Sisters of the Vast Black, by Lina Rather
I always get nervous when I pick up a book where conventional religion is center stage. Having grown up in a religious family, I’ve seen the best and the worst of denominationalized churches. So when I read that Sisters of the Vast Black centered around nuns in space, I was, in a word, dubious.
I need not have been. Lina Rather’s short novel is indeed centered around an apostolic sisterhood, but set in the far future, aboard the living ship Our Lady of Impossible Constellations. This is a benevolent order, traveling to remote colonies and trading posts offering medicine, marriages, baptisms and other rites to those in need, in aloof deference to the political hierarchy of the Church.
For the sisters of Our Lady of Impossible Constellations live in a universe that has been splintered and traumatized by war, manmade catastrophe, power-mongering and greed (in other words, the usuals). While the tyrannical Earth Central Governance was defeated by rebellion decades ago, there are signs that it is slyly regaining fingerholds of control – and there is suspicion that the current Papacy is complicit with its efforts. Our sisters are determined to not be a part of that political chicanery.

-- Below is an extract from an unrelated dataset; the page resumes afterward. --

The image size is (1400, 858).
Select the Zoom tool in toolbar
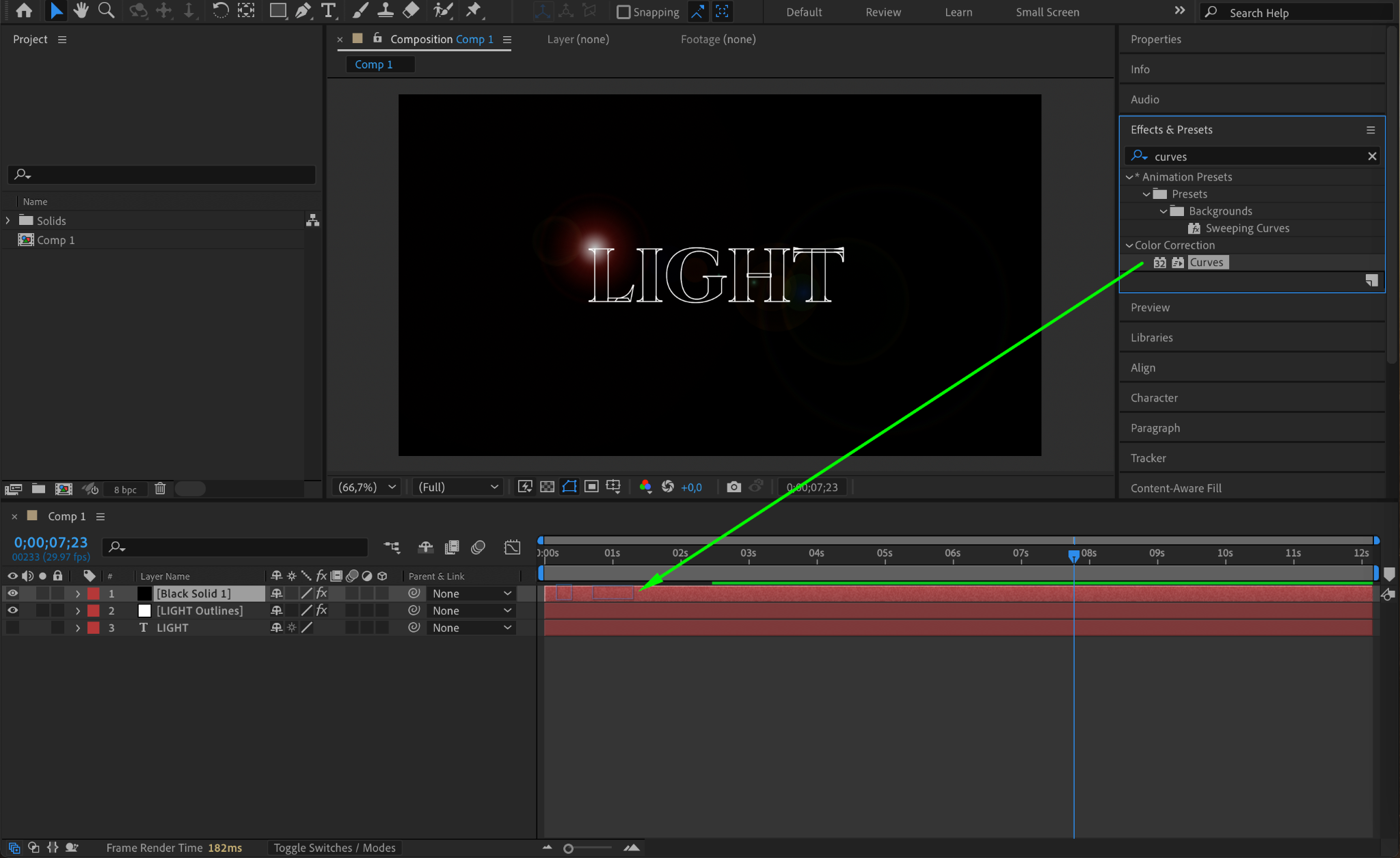point(106,10)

But while the subtly subversive actions of a few are intriguing, and the science – and compassion – surrounding the living ship are fascinating, while the questions of faith and belief and conviction are involving, it is the sisters themselves as human emissaries that are the true beauty of this novel. Kindhearted Sister Gemma, forthright Sister Ewostatewos, staunch Sister Varvara, nurturing Sister Lucia, dogmatic Mary Catherine, brusque Sister Faustina – they all have facets to their characters that make them human beyond their calling, that speak to their reason for joining the order but say far more than that simple distillation of purpose. I found the elderly Mother Superior to be especially compelling, a woman in decline whose growing frailty threatens to unearth a darkness she has borne in secret for decades.
How author Lina Rather can pack so much in 162 pages without sacrificing context or nuance is simply amazing. Those who enjoy singular science can be captivated by the environment of the living ship (and those who enjoy philosophy can be caught up in the arguments about its status), while those who appreciate sensuous detail can revel in moments such as the sisters’ trip to the new colony on Phoyongsa III. There is intrigue, there is mystery, there is action, there is tenderness. And yes, religion is integral to the story, but sans the sermons or the judgements.
It’s a lovely, lovely read. And while the book comes to a satisfying conclusion, I am stoked to see that there is a follow-up in the works, Sisters of the Forsaken Stars, set to drop in February of next year. If it’s even partially as successful as Sisters of the Vast Black, it is definitely something to look forward to.